A melhor parte de sua contribuição consiste na criação de uma mentalidade uniforme em torno de determinadas questões, fabricando uma percepção do que é correto ou não, segundo um ponto de vista primário que deveria se estender a todos. Ao longo do tempo isso eliminaria qualquer resistência. Como Gramsci afirmava que isso deveria ser realizado? Primeiro a partir de diretrizes indicadas pelo Intelectual Coletivo (o partido, a facção, etc), que as disseminaria através dos Intelectuais Orgânicos (formadores de opinião, jornalistas, professores e universitários). Tudo para se alcançar o que Gramsci denominava superação do senso comum. É desse modo que cada um de nós passa a repetir, sem uma barreira analítica, as opiniões que já vêm cozidas no forno ideológico do partido. Senso comum e "causas nobres" levaram ao Holocausto e a Revolução de 1964. O senso comum já nos conduziu a odiar os norte-americanos e a amar Fidel Castro e Hugo Chavez. O senso comum já nos arrastou ao conceito de que o terrorismo se justifica e já nos colocou contra as polícias de um modo geral.

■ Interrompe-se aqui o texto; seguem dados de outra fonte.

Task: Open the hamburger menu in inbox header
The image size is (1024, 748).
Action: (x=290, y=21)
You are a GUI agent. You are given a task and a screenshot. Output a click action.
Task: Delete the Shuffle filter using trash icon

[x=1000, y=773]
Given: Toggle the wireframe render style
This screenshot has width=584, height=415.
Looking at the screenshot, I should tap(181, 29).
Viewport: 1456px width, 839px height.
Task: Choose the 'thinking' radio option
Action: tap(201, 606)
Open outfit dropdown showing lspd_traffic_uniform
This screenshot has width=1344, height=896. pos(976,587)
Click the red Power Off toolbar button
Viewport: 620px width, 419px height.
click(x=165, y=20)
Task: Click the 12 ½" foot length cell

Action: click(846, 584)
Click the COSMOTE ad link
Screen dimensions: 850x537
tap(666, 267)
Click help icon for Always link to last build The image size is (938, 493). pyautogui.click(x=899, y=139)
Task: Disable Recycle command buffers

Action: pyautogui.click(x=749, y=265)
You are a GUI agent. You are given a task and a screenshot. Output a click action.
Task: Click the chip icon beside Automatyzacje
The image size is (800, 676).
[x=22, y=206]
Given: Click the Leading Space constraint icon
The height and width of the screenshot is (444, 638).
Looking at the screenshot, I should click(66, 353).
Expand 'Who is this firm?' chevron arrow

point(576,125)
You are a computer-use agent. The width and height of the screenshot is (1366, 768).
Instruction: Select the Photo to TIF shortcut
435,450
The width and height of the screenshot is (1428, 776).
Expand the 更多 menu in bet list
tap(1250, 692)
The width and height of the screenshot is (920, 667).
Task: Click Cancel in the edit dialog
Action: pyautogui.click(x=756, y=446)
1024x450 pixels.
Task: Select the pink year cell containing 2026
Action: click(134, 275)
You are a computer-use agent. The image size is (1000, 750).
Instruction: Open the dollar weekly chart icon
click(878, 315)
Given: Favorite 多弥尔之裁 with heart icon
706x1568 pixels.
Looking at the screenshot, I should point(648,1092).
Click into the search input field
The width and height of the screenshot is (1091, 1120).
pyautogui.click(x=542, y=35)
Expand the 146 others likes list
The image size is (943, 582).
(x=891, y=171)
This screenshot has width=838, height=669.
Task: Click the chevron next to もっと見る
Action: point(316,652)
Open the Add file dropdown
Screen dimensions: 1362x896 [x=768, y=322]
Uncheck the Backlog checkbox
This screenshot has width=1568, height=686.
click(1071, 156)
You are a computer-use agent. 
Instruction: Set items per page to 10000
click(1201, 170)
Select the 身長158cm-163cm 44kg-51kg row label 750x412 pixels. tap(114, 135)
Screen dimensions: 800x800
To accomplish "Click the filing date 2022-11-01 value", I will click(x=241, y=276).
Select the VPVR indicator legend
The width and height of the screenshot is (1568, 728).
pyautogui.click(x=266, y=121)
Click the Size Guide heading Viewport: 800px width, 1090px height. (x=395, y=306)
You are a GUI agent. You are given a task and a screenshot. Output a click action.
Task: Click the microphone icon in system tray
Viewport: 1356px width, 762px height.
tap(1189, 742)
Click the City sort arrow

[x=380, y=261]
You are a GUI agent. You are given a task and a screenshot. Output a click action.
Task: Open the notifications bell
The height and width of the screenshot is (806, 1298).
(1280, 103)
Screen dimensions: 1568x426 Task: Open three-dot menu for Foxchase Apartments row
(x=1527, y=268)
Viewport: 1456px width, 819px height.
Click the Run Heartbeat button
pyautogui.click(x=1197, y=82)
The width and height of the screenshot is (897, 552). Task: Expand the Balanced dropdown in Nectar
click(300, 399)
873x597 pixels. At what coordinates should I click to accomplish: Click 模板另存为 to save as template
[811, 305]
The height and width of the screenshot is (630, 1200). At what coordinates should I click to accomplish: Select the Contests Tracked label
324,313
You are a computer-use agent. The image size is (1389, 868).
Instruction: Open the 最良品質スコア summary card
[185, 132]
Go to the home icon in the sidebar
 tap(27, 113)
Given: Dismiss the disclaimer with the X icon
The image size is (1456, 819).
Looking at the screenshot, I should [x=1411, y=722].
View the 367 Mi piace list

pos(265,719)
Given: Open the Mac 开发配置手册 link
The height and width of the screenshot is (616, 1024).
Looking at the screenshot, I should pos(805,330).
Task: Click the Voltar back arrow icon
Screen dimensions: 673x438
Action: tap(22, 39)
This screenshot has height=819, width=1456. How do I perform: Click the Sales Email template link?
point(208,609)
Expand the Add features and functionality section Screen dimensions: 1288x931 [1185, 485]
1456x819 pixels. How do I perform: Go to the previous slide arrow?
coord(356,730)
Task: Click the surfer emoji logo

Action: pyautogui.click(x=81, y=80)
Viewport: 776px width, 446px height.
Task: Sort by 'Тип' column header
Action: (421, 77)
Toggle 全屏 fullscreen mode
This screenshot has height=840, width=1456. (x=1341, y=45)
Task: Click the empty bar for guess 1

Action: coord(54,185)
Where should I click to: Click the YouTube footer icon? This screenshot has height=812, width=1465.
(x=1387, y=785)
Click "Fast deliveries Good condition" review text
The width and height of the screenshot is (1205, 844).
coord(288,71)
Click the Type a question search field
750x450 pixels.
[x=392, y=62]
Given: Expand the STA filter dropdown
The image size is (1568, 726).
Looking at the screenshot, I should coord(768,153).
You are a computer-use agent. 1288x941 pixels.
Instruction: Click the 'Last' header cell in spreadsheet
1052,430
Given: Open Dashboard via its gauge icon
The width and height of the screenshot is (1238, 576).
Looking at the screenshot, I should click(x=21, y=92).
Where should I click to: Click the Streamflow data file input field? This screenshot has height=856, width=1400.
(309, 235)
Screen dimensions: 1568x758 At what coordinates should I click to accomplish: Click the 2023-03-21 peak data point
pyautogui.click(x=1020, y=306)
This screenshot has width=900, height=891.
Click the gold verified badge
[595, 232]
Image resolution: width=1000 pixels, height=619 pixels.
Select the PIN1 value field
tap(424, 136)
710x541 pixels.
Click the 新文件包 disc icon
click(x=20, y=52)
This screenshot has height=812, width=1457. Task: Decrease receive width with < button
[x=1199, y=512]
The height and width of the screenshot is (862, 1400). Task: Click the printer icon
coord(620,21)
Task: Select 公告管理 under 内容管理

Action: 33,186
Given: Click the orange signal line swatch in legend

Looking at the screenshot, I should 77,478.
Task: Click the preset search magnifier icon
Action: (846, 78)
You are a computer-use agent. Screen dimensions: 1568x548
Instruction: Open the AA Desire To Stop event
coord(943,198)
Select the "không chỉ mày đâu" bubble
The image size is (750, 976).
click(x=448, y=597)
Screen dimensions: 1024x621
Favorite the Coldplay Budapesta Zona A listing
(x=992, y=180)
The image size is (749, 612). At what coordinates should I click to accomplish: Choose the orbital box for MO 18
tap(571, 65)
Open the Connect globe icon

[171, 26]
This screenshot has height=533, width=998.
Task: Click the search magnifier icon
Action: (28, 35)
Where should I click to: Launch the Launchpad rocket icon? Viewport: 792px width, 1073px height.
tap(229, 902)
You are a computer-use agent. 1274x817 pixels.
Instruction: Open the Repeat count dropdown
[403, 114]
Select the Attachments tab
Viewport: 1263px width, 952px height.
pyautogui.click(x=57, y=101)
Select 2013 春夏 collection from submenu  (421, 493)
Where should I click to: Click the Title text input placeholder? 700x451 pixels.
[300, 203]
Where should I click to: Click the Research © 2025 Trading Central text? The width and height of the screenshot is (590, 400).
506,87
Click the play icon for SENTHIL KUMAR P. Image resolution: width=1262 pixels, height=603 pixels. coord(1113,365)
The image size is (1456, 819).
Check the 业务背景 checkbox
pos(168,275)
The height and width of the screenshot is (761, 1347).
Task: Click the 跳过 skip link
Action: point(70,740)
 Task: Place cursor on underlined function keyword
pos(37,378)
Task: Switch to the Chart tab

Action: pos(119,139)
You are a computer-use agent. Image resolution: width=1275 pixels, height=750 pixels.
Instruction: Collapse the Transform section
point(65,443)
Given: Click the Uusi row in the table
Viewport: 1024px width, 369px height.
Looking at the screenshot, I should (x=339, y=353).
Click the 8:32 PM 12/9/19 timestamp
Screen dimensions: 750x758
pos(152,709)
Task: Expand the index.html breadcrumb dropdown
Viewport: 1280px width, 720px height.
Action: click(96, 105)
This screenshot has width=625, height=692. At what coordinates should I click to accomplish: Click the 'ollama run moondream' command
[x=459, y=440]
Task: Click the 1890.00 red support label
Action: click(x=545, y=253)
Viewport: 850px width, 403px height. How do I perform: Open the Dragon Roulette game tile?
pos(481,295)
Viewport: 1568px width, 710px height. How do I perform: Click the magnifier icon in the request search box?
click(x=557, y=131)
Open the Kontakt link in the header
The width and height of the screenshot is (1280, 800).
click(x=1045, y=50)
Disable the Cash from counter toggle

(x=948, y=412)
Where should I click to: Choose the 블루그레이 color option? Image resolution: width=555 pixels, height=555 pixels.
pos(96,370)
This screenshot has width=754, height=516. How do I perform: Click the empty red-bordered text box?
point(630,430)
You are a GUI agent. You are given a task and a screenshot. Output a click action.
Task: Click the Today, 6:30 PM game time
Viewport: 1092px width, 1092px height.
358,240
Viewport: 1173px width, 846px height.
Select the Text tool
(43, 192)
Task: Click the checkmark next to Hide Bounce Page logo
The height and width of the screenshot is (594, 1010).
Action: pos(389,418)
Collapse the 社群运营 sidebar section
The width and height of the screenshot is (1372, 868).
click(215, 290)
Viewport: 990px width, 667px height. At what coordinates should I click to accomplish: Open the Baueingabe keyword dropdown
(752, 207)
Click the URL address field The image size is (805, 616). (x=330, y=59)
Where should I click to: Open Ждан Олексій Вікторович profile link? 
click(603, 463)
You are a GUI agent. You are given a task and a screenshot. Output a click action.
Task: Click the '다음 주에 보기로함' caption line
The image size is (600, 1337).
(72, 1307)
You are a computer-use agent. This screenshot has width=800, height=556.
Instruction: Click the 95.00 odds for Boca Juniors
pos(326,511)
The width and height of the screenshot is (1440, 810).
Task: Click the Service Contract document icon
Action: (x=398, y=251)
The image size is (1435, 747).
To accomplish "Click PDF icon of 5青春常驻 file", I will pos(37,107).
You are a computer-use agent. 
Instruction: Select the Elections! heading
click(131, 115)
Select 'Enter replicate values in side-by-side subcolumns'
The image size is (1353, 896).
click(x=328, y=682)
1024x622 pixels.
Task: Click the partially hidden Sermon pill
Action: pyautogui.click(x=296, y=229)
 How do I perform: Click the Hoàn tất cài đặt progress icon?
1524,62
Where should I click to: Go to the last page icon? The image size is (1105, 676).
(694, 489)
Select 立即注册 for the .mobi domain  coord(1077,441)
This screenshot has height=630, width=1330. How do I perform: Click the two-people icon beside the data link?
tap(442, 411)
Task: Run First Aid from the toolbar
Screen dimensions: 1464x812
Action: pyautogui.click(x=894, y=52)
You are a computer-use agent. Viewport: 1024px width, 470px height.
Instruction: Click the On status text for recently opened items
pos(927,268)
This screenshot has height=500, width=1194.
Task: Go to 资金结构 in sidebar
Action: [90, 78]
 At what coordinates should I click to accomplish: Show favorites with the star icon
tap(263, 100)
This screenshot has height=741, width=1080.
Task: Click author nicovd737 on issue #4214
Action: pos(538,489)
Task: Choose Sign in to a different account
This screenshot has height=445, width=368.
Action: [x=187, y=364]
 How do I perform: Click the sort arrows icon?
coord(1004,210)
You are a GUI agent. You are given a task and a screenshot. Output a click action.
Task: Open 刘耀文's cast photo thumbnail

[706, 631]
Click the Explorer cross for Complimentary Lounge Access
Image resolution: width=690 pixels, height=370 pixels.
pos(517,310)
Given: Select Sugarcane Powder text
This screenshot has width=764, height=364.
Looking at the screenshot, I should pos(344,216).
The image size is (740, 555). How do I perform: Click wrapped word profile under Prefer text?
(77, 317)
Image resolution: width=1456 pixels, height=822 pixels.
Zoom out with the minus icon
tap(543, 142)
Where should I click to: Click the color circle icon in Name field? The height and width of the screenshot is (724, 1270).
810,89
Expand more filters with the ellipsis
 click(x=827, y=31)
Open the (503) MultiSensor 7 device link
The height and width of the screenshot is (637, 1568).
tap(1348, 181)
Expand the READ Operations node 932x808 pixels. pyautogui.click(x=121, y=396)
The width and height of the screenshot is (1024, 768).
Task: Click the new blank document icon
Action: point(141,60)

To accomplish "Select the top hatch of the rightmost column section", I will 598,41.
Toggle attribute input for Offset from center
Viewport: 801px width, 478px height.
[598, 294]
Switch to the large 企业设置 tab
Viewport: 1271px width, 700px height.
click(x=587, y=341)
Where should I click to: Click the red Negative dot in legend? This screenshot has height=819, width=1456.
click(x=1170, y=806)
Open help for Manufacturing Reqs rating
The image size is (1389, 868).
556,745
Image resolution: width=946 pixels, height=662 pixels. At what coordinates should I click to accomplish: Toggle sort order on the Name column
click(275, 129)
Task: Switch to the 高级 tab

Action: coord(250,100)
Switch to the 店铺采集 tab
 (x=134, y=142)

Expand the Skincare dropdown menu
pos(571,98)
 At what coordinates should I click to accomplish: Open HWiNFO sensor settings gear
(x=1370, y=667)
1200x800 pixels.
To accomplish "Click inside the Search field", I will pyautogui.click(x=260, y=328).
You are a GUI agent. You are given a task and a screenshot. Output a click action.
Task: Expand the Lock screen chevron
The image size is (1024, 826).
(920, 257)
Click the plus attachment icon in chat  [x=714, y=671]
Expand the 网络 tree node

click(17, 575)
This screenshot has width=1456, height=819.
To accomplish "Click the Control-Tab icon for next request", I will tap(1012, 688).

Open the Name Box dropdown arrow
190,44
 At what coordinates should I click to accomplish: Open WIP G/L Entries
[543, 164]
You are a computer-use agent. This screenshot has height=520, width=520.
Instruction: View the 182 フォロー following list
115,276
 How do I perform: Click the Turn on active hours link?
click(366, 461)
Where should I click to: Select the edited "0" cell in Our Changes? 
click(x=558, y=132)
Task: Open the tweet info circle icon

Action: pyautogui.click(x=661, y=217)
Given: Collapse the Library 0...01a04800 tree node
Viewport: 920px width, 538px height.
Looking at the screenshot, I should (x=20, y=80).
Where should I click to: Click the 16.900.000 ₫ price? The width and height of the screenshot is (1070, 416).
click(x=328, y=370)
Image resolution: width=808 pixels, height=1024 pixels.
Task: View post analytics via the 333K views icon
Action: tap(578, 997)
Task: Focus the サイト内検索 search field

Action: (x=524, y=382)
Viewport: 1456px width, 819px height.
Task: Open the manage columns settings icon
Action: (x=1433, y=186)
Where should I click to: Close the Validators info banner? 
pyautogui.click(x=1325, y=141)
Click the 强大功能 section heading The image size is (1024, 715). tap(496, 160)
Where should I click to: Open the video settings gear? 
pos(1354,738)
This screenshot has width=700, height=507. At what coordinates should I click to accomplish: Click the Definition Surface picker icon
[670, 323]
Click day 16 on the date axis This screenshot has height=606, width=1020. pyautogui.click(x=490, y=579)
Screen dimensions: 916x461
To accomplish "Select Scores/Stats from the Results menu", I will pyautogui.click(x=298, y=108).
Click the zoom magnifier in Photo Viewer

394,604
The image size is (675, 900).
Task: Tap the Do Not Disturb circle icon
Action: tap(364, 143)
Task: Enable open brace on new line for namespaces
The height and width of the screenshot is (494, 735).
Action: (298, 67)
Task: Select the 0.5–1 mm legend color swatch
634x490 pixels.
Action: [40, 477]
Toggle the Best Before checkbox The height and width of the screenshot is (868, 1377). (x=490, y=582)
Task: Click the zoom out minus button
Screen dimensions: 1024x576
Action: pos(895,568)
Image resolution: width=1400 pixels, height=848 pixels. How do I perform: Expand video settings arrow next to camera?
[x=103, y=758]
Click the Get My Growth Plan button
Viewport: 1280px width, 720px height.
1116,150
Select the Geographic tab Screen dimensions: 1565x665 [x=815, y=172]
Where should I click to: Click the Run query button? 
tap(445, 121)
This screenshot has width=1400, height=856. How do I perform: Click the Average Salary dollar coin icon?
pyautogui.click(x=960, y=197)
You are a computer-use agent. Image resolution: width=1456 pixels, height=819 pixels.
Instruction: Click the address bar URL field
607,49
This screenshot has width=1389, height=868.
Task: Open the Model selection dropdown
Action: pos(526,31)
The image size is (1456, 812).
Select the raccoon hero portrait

É enganosa toda a ideia de que só o Estado pode resolver nossos problemas e é exatamente dessa maneira que nossa carga tributária vai ultrapassando a linha da obesidade mórbida. A crença equivocada de que o homem é um fruto homogêneo de seu meio permite que tais coisas aconteçam e daí revela-se que é a crença que nos leva a respondermos ao meio. O correto é que devemos estar convictos de que somos nós que alteramos o meio. Nós somos os agentes que mudamos o mundo que nos cerca e influenciamos o resto e não o contrário. A fidelização a ideias partidárias (frações de pensamento humano) nos conduz exatamente a fôrma do meio que nos cerca e afasta nossa visão de nós mesmos forçando-nos a olhar apenas a nossa volta. Basta observar que as grandes realizações, aquelas que realmente nos servem para algo, foram idealizadas por indivíduos e que muitas vezes contaram com as oposições de múltiplos coletivos. A história está repleta de nomes que agigantam e enobrecem a raça humana e não de siglas. Raramente se registram grandes feitos de legendas, senão quando são siglas de partidos terroristas como o IRA, o ETA, as FARC, etc.